# go-fish
A pure Rust library implementing the core engine for the classic Go Fish card game.
## Features
- Complete game logic: dealing, turn resolution, book completion, player elimination, and win detection
- Serialization-ready — all public types derive `serde::Serialize` / `Deserialize`
- Instrumented with `tracing` for debug-level turn logging
- No async, no I/O — plain library crate, suitable for embedding in any host (server, TUI, WASM, etc.)
## Quick start
```rust
use go_fish::{Deck, Game, Hook, PlayerId, Rank};
let deck = Deck::new().shuffle();
let mut game = Game::new(deck, /* player_count */ 2);
while !game.is_finished {
let current = game.get_current_player().unwrap();
// ... choose a target and rank ...
let hook = Hook { target: PlayerId::new(1), rank: Rank::Seven };
match game.take_turn(hook) {
Ok(result) => { /* handle HookResult::Catch or HookResult::GoFish */ }
Err(e) => { /* handle TurnError */ }
}
}
let result = game.get_game_result().unwrap();
println!("Winners: {:?}", result.winners);
```
## API overview
### Types
| `Card` | A single playing card (`suit`, `rank`). `Copy`. |
| `Suit` | `Clubs`, `Diamonds`, `Hearts`, `Spades`. |
| `Rank` | `Two` through `Ace`. Implements `Ord` and `Display`. |
| `Deck` | A 52-card deck. Call `.shuffle()` before passing to `Game::new`. |
| `Hand` | A player's in-hand cards, grouped into `IncompleteBook`s by rank. |
| `IncompleteBook` | 1–3 cards of the same rank. |
| `CompleteBook` | All 4 cards of a rank. Contributes to a player's score. |
| `Player` | An active player: ID, hand, and completed books. |
| `InactivePlayer` | An eliminated player (empty hand, deck exhausted). Still scored at game end. |
| `PlayerId` | Newtype wrapper around `u8`. |
| `Hook` | A turn action: ask `target` for all cards of `rank`. |
| `Game` | Top-level game state. |
### `Game::new(deck: Deck, player_count: u8) -> Game`
Creates a game and deals initial hands (7 cards for 2–3 players, 5 cards otherwise). Completes any initial books before returning.

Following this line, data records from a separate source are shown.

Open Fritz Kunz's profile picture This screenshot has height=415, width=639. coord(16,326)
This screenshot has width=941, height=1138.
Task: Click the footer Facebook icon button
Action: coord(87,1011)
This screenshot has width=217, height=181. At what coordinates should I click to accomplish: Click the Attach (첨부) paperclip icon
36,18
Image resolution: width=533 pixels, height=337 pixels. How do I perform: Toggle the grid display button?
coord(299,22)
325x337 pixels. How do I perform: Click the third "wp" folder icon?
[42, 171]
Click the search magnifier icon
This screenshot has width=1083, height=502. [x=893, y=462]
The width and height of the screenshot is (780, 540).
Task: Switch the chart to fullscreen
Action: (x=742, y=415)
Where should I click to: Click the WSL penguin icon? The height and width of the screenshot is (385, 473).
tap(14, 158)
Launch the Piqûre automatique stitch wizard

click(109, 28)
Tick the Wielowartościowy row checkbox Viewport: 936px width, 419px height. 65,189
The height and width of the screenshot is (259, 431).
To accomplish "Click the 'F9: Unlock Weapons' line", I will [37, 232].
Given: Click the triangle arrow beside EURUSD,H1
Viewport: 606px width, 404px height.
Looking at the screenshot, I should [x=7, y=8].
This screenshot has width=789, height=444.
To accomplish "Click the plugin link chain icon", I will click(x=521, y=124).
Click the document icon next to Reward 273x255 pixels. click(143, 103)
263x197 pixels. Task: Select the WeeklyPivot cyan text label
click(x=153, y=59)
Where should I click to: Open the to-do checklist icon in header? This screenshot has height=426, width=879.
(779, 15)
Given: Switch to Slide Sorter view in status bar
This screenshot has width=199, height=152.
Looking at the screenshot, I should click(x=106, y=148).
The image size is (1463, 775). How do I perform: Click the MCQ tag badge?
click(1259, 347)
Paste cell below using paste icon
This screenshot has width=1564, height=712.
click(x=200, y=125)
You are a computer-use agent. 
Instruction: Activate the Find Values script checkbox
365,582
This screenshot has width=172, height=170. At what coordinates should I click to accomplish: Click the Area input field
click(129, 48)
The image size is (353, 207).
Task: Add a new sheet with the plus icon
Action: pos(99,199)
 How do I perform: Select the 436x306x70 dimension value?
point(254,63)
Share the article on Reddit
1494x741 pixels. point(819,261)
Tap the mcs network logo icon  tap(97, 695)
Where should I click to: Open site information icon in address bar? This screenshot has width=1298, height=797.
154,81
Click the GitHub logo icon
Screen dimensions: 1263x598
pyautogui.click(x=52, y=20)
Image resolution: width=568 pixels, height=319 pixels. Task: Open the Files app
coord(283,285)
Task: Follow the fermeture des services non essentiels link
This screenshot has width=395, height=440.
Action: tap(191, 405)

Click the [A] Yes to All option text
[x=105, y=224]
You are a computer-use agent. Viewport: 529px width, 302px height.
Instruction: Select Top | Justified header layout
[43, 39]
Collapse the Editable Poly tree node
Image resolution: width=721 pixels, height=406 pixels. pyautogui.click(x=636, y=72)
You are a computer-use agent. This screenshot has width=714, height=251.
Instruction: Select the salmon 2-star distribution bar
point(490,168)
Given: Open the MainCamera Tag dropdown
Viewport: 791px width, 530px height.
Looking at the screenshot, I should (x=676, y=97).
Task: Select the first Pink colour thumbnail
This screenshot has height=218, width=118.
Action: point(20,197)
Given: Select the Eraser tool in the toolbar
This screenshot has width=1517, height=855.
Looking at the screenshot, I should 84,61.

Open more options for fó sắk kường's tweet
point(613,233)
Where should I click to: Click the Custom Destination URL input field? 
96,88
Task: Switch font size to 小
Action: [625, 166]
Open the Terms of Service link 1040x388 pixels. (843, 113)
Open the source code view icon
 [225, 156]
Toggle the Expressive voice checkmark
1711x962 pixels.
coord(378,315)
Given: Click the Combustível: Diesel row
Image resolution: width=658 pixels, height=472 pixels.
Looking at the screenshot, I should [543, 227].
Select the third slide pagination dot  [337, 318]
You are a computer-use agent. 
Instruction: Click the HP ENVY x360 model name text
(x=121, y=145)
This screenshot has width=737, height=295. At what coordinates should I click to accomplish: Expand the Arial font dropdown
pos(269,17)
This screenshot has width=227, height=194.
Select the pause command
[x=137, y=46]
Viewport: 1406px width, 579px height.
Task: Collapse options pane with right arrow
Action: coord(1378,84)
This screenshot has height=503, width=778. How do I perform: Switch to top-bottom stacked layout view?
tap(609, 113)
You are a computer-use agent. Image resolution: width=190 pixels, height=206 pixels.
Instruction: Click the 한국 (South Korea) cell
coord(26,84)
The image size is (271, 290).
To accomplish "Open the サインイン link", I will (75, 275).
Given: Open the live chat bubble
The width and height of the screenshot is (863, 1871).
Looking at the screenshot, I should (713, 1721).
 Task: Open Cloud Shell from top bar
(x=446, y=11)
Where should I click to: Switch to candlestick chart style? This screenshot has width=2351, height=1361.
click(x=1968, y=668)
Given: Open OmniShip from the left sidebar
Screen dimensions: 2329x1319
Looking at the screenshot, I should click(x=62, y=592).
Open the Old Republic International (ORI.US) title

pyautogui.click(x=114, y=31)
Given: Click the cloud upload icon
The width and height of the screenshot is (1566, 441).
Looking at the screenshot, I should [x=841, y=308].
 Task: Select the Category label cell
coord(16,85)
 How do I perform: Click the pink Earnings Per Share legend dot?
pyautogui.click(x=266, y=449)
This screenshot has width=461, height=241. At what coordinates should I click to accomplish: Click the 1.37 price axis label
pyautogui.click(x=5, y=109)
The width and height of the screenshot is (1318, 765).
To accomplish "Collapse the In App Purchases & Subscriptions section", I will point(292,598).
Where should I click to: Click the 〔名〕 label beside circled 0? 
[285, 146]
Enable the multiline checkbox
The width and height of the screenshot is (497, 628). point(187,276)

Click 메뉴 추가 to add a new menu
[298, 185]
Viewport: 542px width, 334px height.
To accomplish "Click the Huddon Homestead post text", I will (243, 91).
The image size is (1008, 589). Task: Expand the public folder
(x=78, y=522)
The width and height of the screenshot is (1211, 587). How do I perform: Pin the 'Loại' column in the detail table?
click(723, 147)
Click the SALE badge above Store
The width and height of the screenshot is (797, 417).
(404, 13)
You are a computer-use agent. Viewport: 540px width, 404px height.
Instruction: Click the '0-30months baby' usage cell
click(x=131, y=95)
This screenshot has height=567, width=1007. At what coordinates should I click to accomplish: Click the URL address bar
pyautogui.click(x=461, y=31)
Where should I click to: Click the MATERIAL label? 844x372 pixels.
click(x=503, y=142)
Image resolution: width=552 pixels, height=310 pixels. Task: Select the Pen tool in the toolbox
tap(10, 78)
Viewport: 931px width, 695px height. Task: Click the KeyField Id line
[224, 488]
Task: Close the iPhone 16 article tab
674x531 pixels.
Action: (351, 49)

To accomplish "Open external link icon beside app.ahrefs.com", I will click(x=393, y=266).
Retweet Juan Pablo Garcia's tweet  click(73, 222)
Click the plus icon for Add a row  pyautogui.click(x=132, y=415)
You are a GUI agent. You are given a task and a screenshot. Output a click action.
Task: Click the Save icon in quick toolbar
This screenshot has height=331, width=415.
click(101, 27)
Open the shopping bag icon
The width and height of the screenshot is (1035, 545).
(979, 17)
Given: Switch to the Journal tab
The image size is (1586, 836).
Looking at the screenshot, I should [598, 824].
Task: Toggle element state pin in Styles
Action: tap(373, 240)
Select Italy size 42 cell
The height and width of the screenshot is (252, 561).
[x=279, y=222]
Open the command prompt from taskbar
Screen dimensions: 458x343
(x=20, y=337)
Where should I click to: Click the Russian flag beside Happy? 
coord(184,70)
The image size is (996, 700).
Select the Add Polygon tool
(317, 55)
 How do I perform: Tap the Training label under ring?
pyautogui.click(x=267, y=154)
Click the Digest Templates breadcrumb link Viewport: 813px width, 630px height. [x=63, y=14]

### `Game::take_turn(hook: Hook) -> Result<HookResult, TurnError>`
The single method that advances game state. Returns:
- `Ok(HookResult::Catch(book))` — the target held cards of the requested rank; they're transferred to the current player.
- `Ok(HookResult::GoFish)` — the target had nothing; the current player draws from the deck.
- `Err(TurnError::TargetNotFound(id))` — the target ID doesn't refer to an active player.
- `Err(TurnError::GameIsFinished)` — the game is already over.
After each turn the engine automatically handles book completion, player elimination (empty hand → draw or become inactive), and win detection.
### `Game::get_current_player() -> Option<&Player>`
Returns the player whose turn it is, or `None` if the game is finished.
### `Game::get_game_result() -> Option<GameResult>`
Returns winners and losers by completed-book count once `game.is_finished` is `true`.
## Bots
The `go_fish::bots` module provides a `Bot` trait and a bundled `SimpleBot` implementation for driving automated players.
### `Bot` trait
```rust
pub trait Bot: Send {
fn observe(&mut self, observation: BotObservation);
fn generate_hook(&mut self, valid_targets: &[PlayerId]) -> Hook;
}
```
After each turn the host calls `observe` with a `BotObservation` (own hand, opponent hand sizes, completed books, deck size, last hook outcome), then calls `generate_hook` when it's the bot's turn.
### `SimpleBot`
A probability-table bot. Construct with:
```rust
use go_fish::bots::SimpleBot;
let bot = SimpleBot::new(
my_player_id,
/* memory_limit */ 5, // observations to retain (0 = memoryless)
/* error_margin */ 0.15, // Gaussian noise std-dev (0.0 = deterministic)
/* seed */ 42,
);
```
It builds a `(opponent, rank) → probability` table from retained observations, updates it using inference rules (Catch / GoFish outcomes), adds configurable noise, then picks the highest-scoring `(target, rank)` pair from the bot's current hand.
## Testing
```bash
cargo test --package go-fish # unit + integration tests
cargo test --package go-fish complete_games # full-game simulation (2–6 players)
```
Integration tests in `tests/complete_games.rs` simulate up to 10,000 random turns for each player count (2–6) and assert the game terminates correctly.